- **Work to be completed**:
The line with "Task: Click Set Rest Pose button" through the last line of the entries: give these again exactly, and only these, without any pictures.

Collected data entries
.....
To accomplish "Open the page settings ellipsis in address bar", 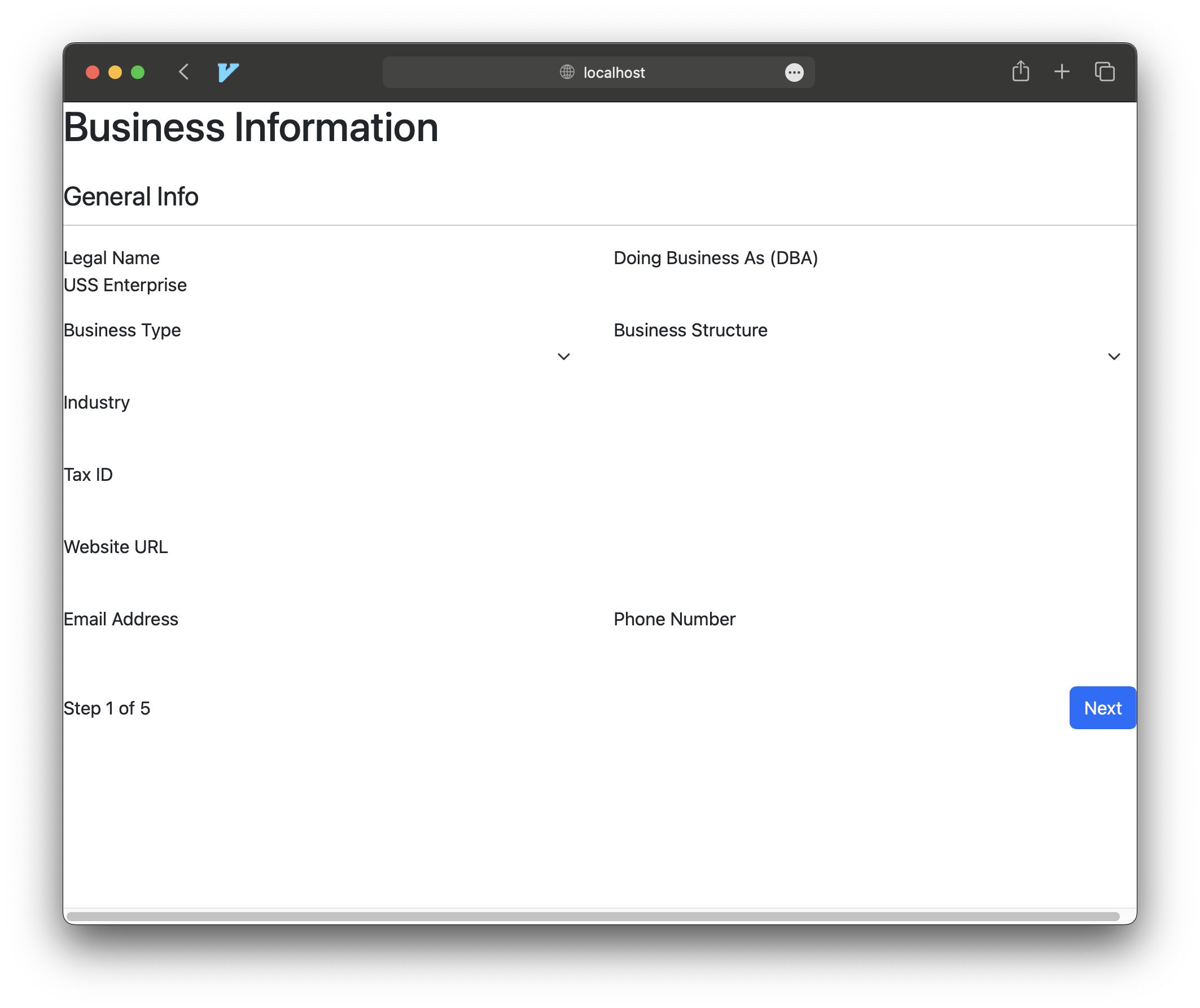I will [x=794, y=73].
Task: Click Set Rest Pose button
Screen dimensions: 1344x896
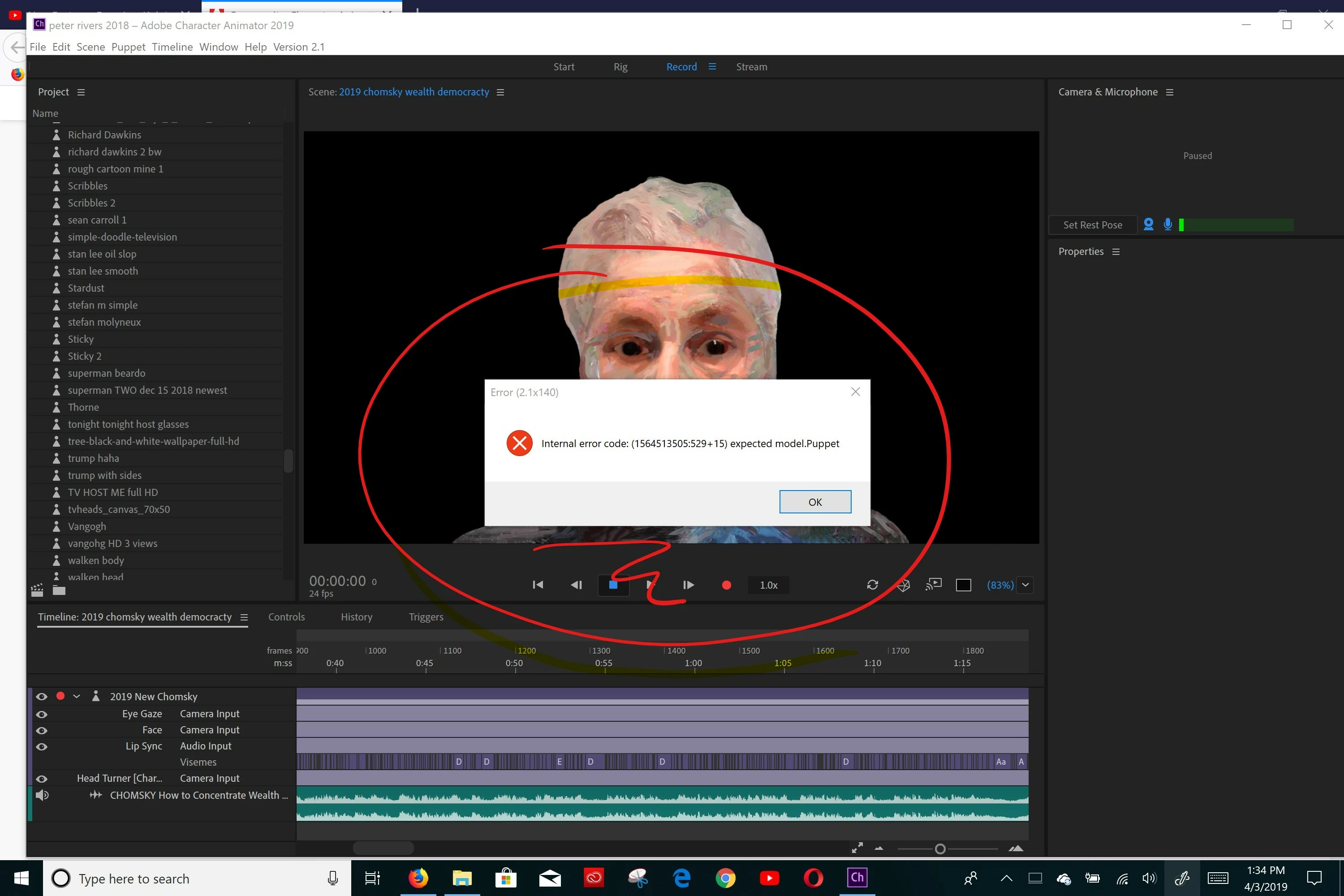Action: coord(1092,224)
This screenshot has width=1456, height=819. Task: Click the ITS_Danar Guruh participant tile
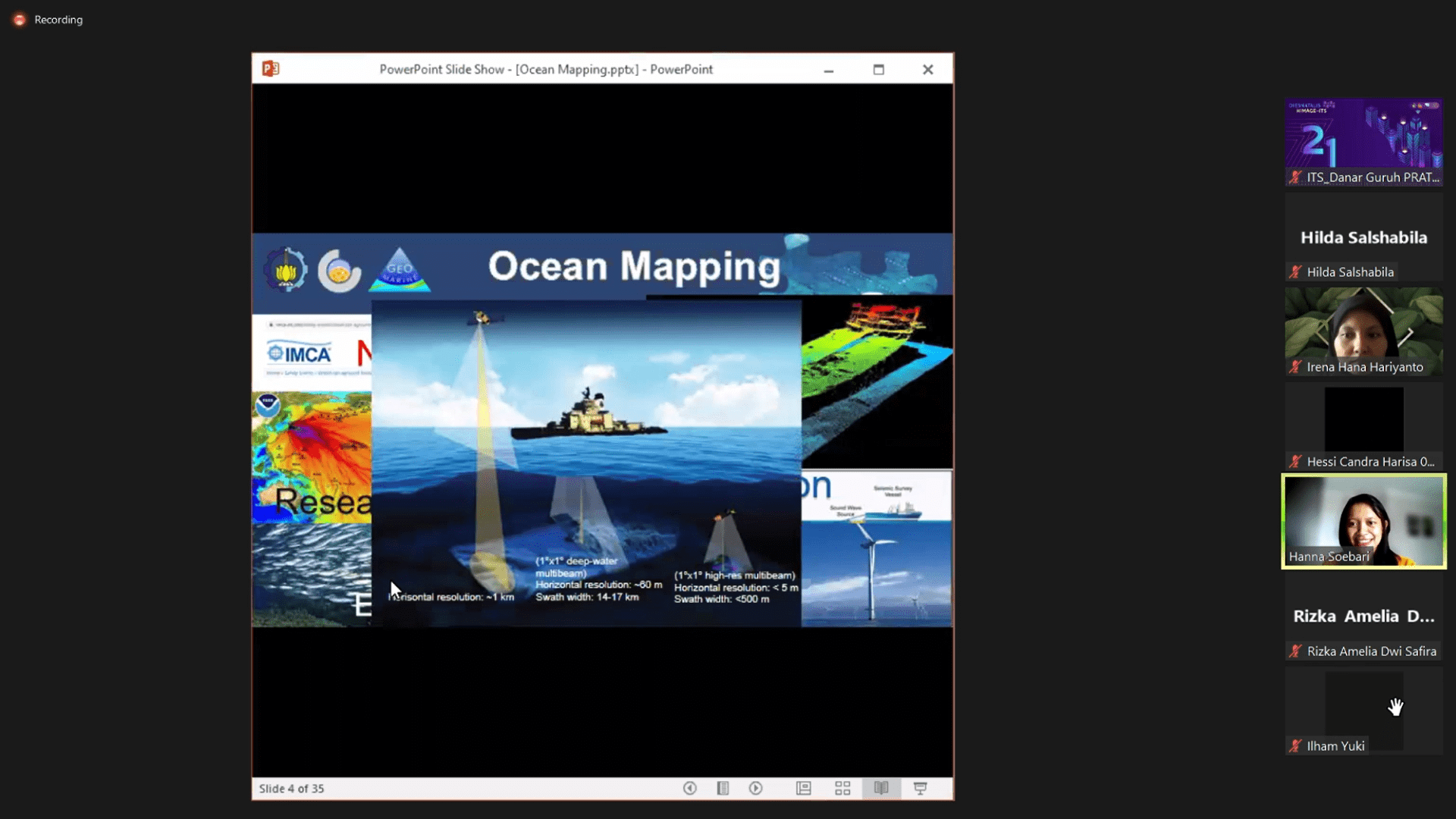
.....
- **Solution**:
Task: Click Set Rest Pose button
Screen dimensions: 1344x896
Action: coord(1092,224)
This screenshot has width=1456, height=819. Task: Click the ITS_Danar Guruh participant tile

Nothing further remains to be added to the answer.